Los que iban con los pies desnudos

En los primeros años 70 aún se podía ver gente que vivía sobre unos pies descalzos

Pies desnudos y zapatos pobres en una imagen de los años 60 en un pueblo de pescadores de la zona del Cabo de Gata.
Pies desnudos y zapatos pobres en una imagen de los años 60 en un pueblo de pescadores de la zona del Cabo de Gata.
Eduardo de Vicente
09:00 • 03 feb. 2023

Hubo un tiempo en el que tener unas zapatillas de deporte de garantía era un elitismo. Las llevaban los que jugaban al tenis o estaban federados en algún equipo de baloncesto o de balonmano. El resto, los niños de finales de los años sesenta, nos conformábamos con aquellos tenis de la marca la pava que nos duraban un invierno, el tiempo que tardaban en descomponerse. Se rompían casi siempre por el mismo sitio, la zona de unión con la puntera, una superficie que parecía fabricada con tela de saco y que no estaba hecha para resistir los avatares de la vida infantil. Con los tenis íbamos al colegio, jugábamos al fútbol, subíamos por los cerros y hasta corríamos por la orilla de la playa. Los tenis, al contrario del calzado de piel, nunca se heredaban porque jamás llegaban a viejos. Como decíamos entonces: “No duraban ni un asalto”.



Nos teníamos que conformar con los humildes tenis de tela y no teníamos derecho a quejarnos porque veníamos de la austeridad de nuestros padres y casi todos conocíamos a otros niños que ni siquiera tenían recursos para llevar unos tenis baratos. Quién no recuerda a aquellos niños de los cerros de la Chanca que venían a retarnos y nos pedían un desafío con el balón de por medio. Algunos jugaban completamente descalzos, a veces sobre el cemento del suelo del puerto y otras sobre los solares de tierra donde corrían el riesgo de clavarse una piedra o cortarse con una púa.

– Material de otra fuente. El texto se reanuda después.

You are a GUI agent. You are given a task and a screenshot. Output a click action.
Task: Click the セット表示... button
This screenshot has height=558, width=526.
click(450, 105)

Había quien vivía con los pies desnudos, a quien de tanto andar sin protección se le había formado una segunda piel sobre la planta y no notaba ya ni el frío ni el dolor. Recuerdo, las mañanas en las que íbamos al puerto pesquero a ver cómo descargaban los barcos, a aquellos hombres jóvenes, hijos de la mar, siempre con los pantalones remangados y casi siempre con los pies desnudos sobre las húmedas y frías piedras del muelle.



En mi casa, cuando unos zapatos o una sandalias se nos quedaban pequeños y todavía les quedaba algún suspiro de vida, jamás se tiraban. Mi madre los recogía en una caja y los guardaba para cuando pasara alguno de aquellos pobres de solemnidad que aparecían por los barrios del centro con un viejo carro de madera y una talega a cuestas pidiendo desperdicios, calzado y ropa vieja.

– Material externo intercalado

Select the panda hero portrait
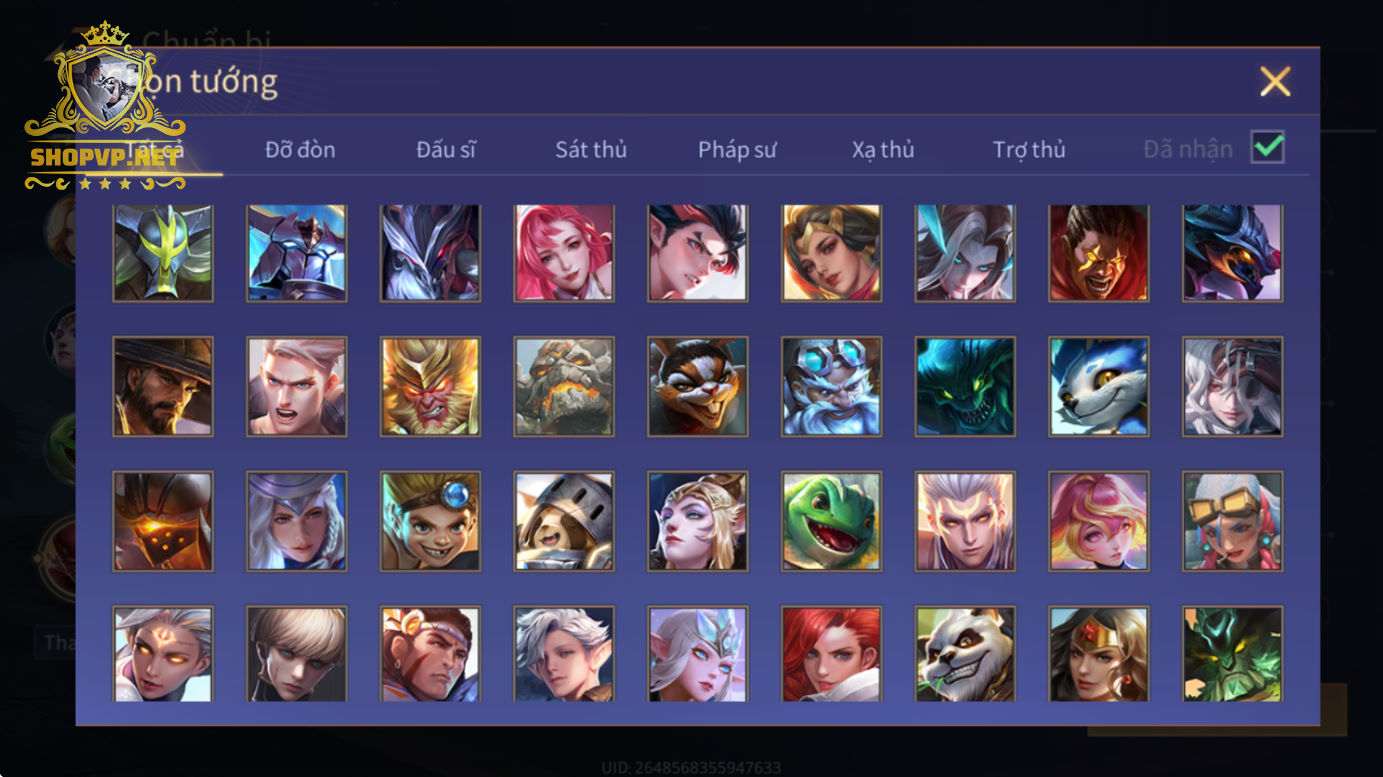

A comienzos de los años 70 aún había gente que vivía con los pies desnudos. Cuando íbamos a jugar a la Plaza Vieja, casi siempre nos cruzábamos con niños que bajaban del Cerro de San Cristóbal que llevaban los pies completamente desnudos o que solo tenían unas chanclas de goma para el verano y para varios inviernos.



Los zapatos te delataban, contaban algo de tí, como si llevaras un carnet de identidad en los pies. Un niño con unos zapatos de charol radiantes solía estar un escalón por encima de la clase media, mientras que otro que llevara todo el año unas sandalias de goma, pertenecía, sin riesgo de equivocación, al escalón más humilde de la pirámide social.



En la década de los sesenta y la que vino después hubo un calzado que nos igualó y que se convirtió en un símbolo de esa clase media. Fueron los zapatos de la marca ‘Gorila’. La primera tienda en Almería que los puso en sus escaparates fue Calzados Plaza, en el número 31 de la Puerta de Purchena. Corría el año 1955.



Los ‘Gorila’ fueron evolucionando para adaptarse a las necesidades de los nuevos tiempos hasta que en la segunda mitad de los años 60, coincidiendo con la eclosión de los anuncios televisivos, se convirtió en el calzado más famoso del país, llegando a formar parte de la indumentaria habitual de los colegiales.


El éxito de estos zapatos se basaba en su versatilidad y en su resistencia. Los ‘Gorila’ los utilizabas para ir al colegio y también para jugar al fútbol, desobedeciendo los consejos de las madres que tanto empeño ponían en que los zapatos nos duraran un curso y si es posible que sirvieran después para el hermano que venía detrás.